| PAGE EXCERPT |

_ _ _

At the Strangers' Gate: Arrivals in New York

For anyone whose memory of New York in the 1980s turns instinctively to thoughts of Wall Street excess, symbolized in fictional corporate raider Gordon Gekko’s mantra, “Greed is good,” or to a city infested with crime and violence, longtime New Yorker staff writer Adam Gopnik’s AT THE STRANGERS’ GATE will serve as a refreshing corrective. Chronicling the first decade he and his wife, Martha Parker --- fresh from comparatively sedate Montreal --- spent in the city that has been their home for more than 30 years, the 11 loosely connected essays that compose the book display the polymath Gopnik’s breadth of knowledge, graceful prose and a self-deprecating wit that makes it easy to identify with the young couple as they take the first tentative steps toward maturity in their adopted city.

Like many New York stories, the Gopniks’ has much to do with real estate, in their case the two apartments they inhabited after arriving by bus in August 1980. The first, a 9-by-11 basement apartment on 87th Street near First Avenue, that Gopnik dubbed the “Blue Room” (after a Rodgers and Hart song) was so small he never felt as if he got a good look at Martha while they lived there. It was noteworthy, not merely for its minuscule size, but also for the "entomological laboratory" of cockroaches that shared it with them. Though the loft they rented in 1983 seemed infinitely more spacious, the vermin that infested it (first mice and then rats) only became larger.

"Gopnik doesn’t try to glamorize the first decade he and Martha spent in New York City, but it’s impossible to read this appealing book without appreciating it as the opening chapter of a love affair with a place that, for Gopnik and his wife, will endure as long as they live."

Gopnik, who came to New York to attend graduate school in art history at NYU (Martha, a documentary filmmaker, enrolled at Columbia), makes it clear he did not emerge, fully formed, as the erudite writer who’s equally impressive whether he's discoursing on Charles Darwin, Buddhist meditation or baseball. Confessing his desire to become “some odd amalgam of E.B. White and Lorenz Hart, writing wry essays with one hand and witty lyrics with the other,” Gopnik’s road to his coveted spot at The New Yorker was much more prosaic. It included six years’ worth of rejections of proposed “Talk of the Town” pieces until his first one was accepted in 1986. The undistinguished employment history that preceded it included stints as the fashion copy editor at Gentlemen's Quarterly (before it was known as GQ)and a job at the Museum of Modern Art, where he was paid $150 per week for three impromptu lunchtime lectures to often surprised patrons on famous works of art.

_ _ _

| SUPPLIED MATERIAL |
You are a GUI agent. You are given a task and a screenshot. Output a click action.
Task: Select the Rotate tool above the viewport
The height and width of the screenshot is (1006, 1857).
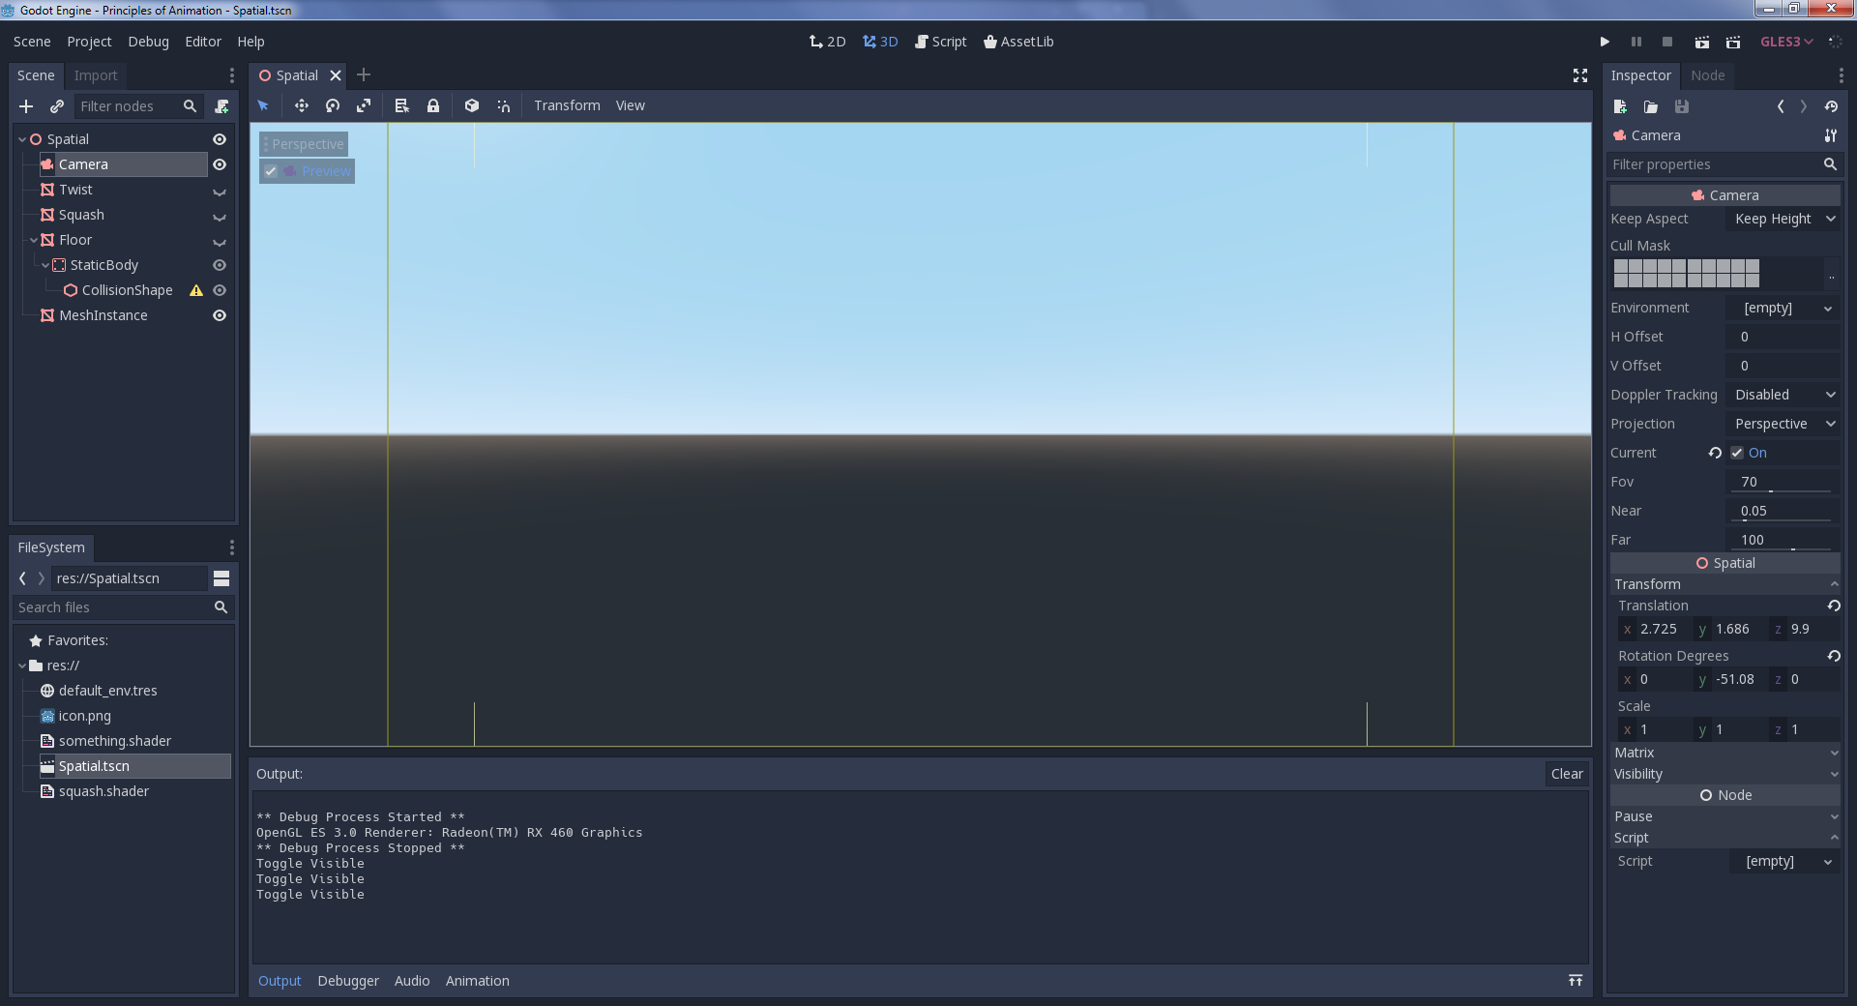[332, 105]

_ _ _

| WHAT YOU HAVE TO DO |
Please rewrite the part of the book review that opens with "At the Strangers'" and closes with "their adopted city.", renaming "Montreal" as "Toronto". The data come from a source unrelated to the book review.

| TASK RESULT |
At the Strangers' Gate: Arrivals in New York

For anyone whose memory of New York in the 1980s turns instinctively to thoughts of Wall Street excess, symbolized in fictional corporate raider Gordon Gekko’s mantra, “Greed is good,” or to a city infested with crime and violence, longtime New Yorker staff writer Adam Gopnik’s AT THE STRANGERS’ GATE will serve as a refreshing corrective. Chronicling the first decade he and his wife, Martha Parker --- fresh from comparatively sedate Toronto --- spent in the city that has been their home for more than 30 years, the 11 loosely connected essays that compose the book display the polymath Gopnik’s breadth of knowledge, graceful prose and a self-deprecating wit that makes it easy to identify with the young couple as they take the first tentative steps toward maturity in their adopted city.